Fig. 3: Recursive Editing increases incorporation of large cargo and therapeutically relevant SNPs.

a Carboxy-terminal GFP tagging efficiency of the indicated genes with Recursive Editing in K-562 cells. b Editing outcomes at the indicated target sites without the presence of an HDR donor molecule using Sanger sequencing. c Insertion efficiency of GFP at PPP1R12C (AAVS1) with Recursive Editing in K-562 cells. d Installation efficiency of a chimeric antigen receptor (CAR) at TRAC with Recursive Editing in CD4 + T cells. Left y-axis corresponds to the percentage of cells expressing T cell receptor α/β (TCR) and the right y-axis to the percentage of cells expressing the CAR. g526 was a previously identified high performing gRNA³⁰. Individual editing outcomes at TRAC in CD4 + T cells in the absence of a donor using Sanger sequencing are displayed below.

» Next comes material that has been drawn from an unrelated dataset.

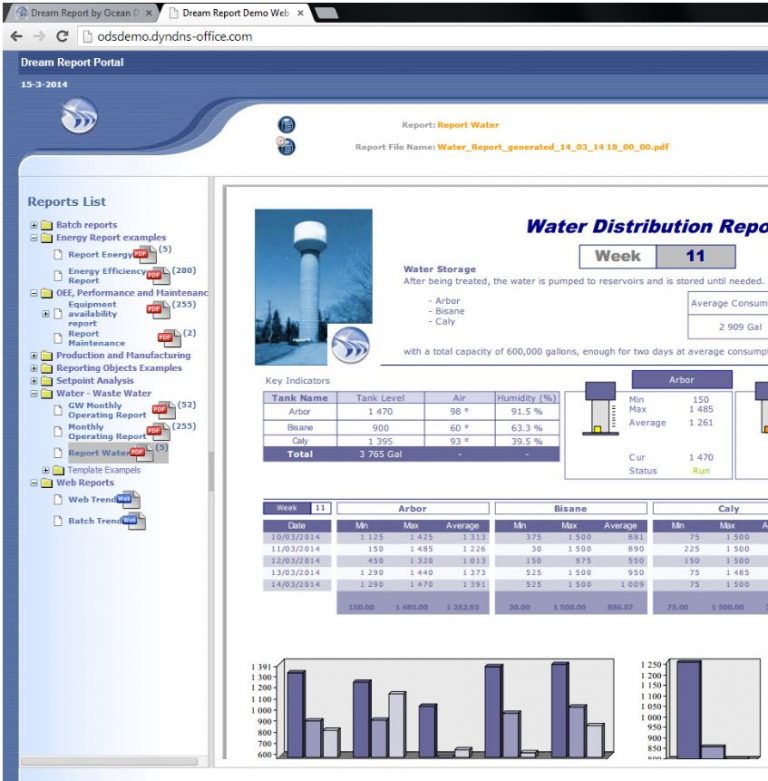Expand the Batch reports folder

[34, 225]
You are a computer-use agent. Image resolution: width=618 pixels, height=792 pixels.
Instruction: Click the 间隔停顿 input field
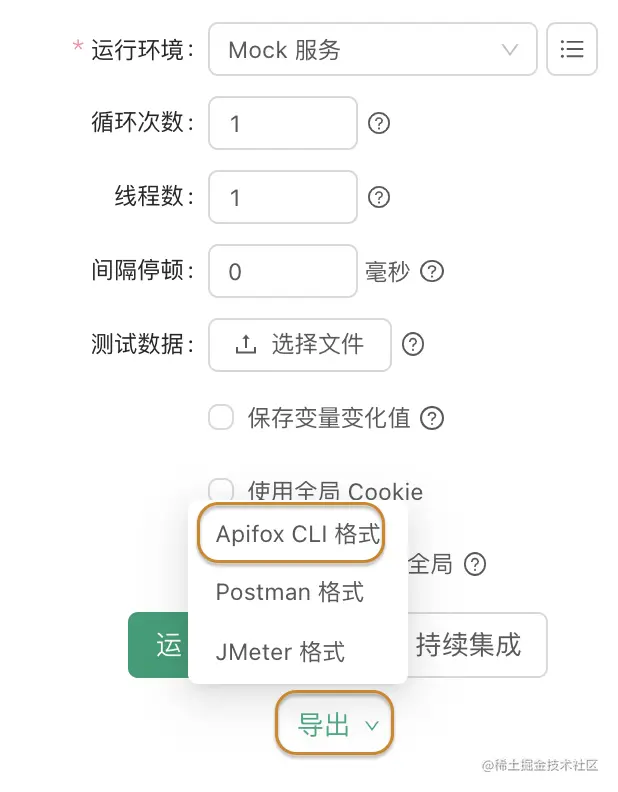[x=282, y=271]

The percentage of alleles targeted by RNP B1 are indicated by the outer curve. e, f Installation of pathogenic ClinVar variants with Recursive Editing in the listed genes in HEK-293T cells. Individual editing outcomes are displayed below for each locus. Each data point represents an individual biological replicate (n = 2–4). Error bars + /− standard deviation (SD). Abbreviations: ins insertion, del deletion, ntc nontargeting control, indels insertions and deletions, WT wildtype. Source data are provided as a Source Data file.